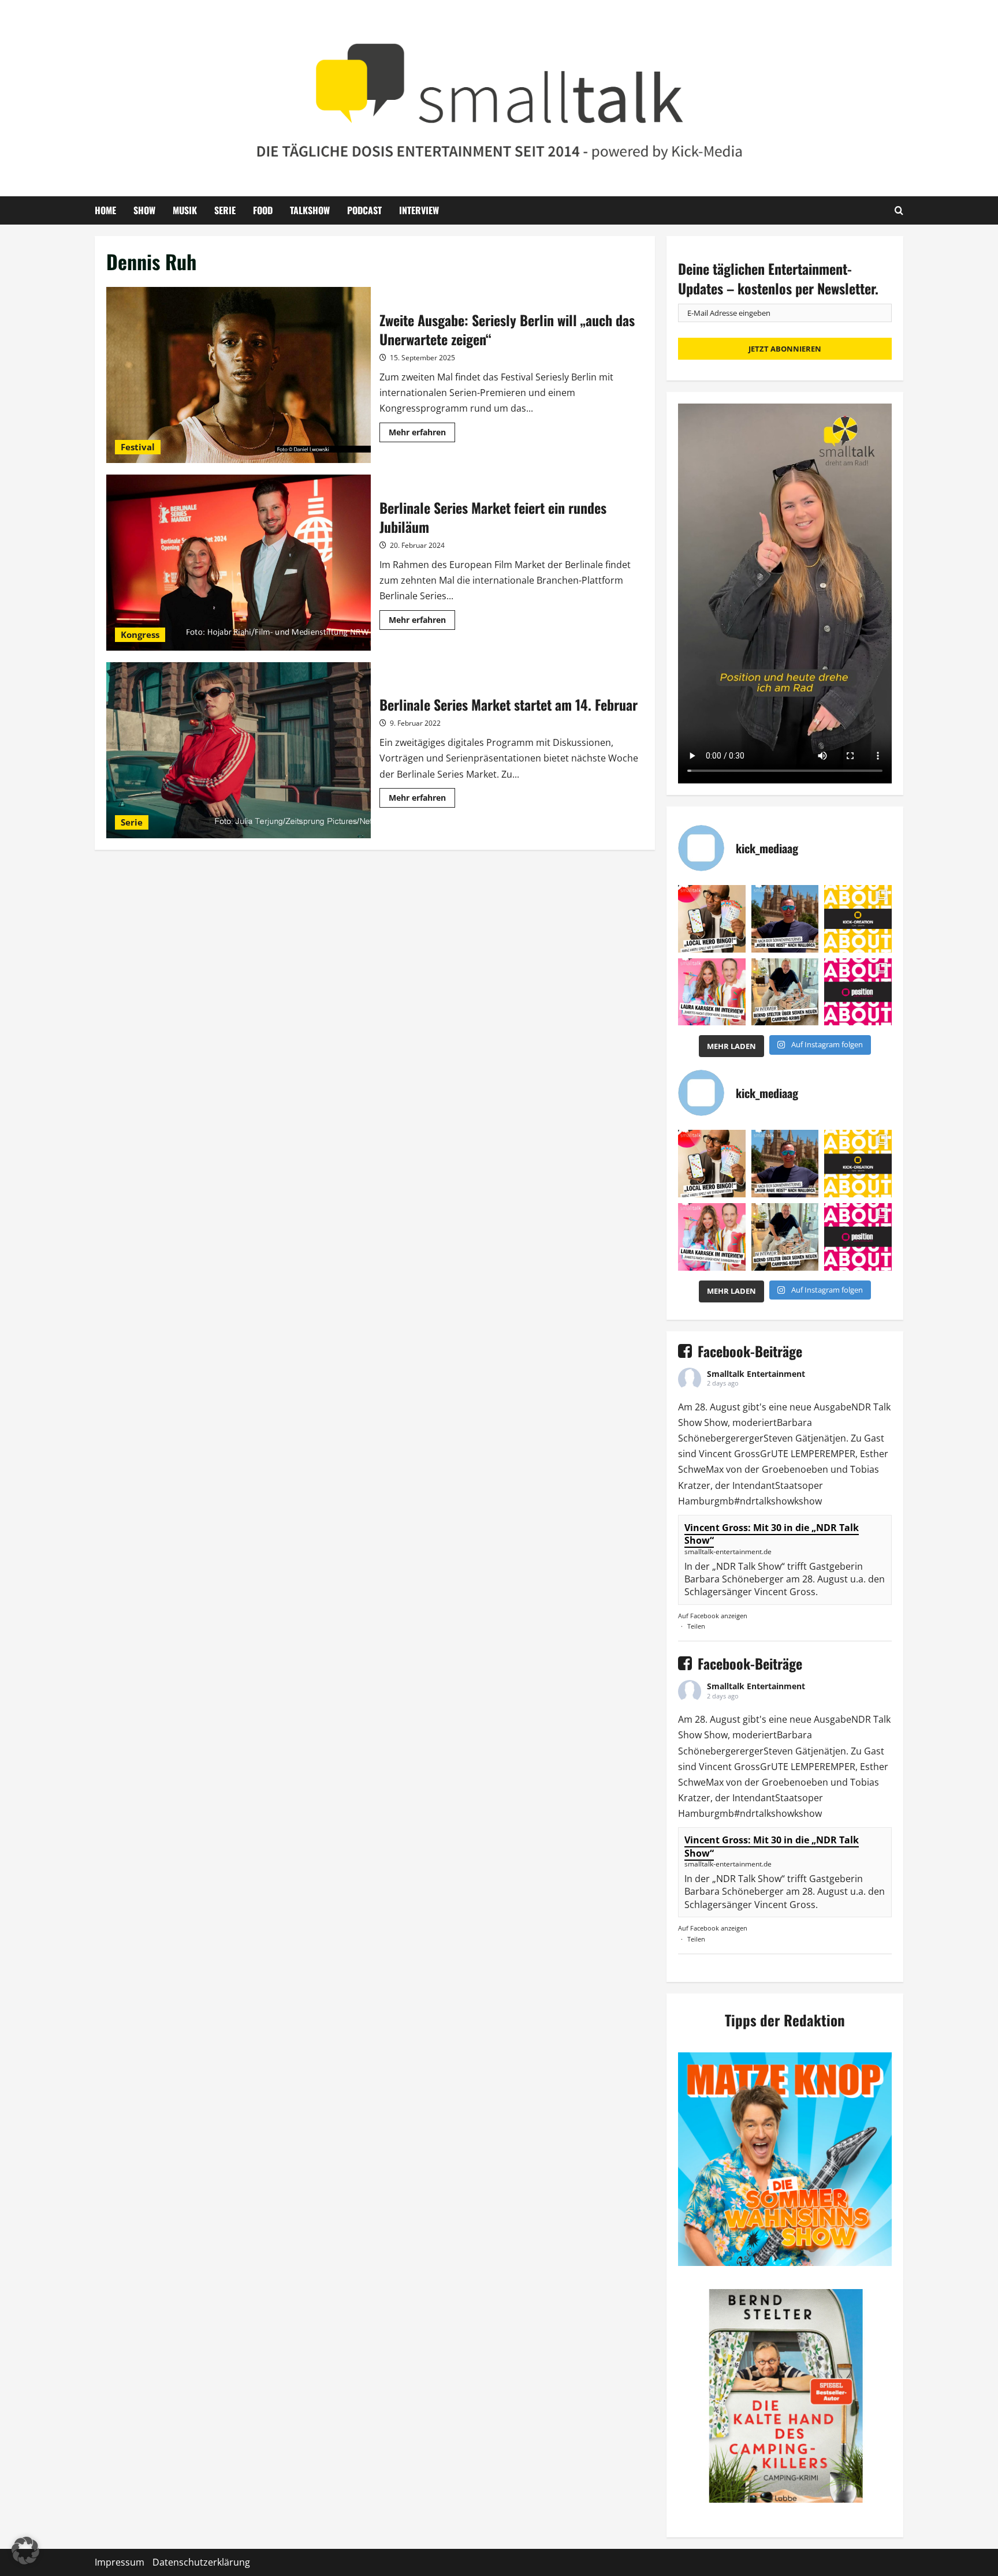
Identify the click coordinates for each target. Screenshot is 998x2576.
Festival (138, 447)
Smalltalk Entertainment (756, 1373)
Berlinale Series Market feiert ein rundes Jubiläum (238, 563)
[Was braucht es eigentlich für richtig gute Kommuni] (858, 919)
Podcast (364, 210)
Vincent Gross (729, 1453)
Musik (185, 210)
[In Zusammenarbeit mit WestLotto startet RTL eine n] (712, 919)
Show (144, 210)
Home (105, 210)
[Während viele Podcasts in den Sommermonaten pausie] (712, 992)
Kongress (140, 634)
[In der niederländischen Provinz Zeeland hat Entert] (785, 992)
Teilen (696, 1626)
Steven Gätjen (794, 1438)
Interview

+ + + + +

▸ WHAT THE EXERCISE ASKS
With both ends included, please retype exactly the lines from the line containing "Podcast (364, 210)" to the final line of the data.

▸ EXPECTED ANSWER
Podcast (364, 210)
Vincent Gross (729, 1453)
Musik (185, 210)
[In Zusammenarbeit mit WestLotto startet RTL eine n] (712, 919)
Show (144, 210)
Home (105, 210)
[Während viele Podcasts in den Sommermonaten pausie] (712, 992)
Kongress (140, 634)
[In der niederländischen Provinz Zeeland hat Entert] (785, 992)
Teilen (696, 1626)
Steven Gätjen (794, 1438)
Interview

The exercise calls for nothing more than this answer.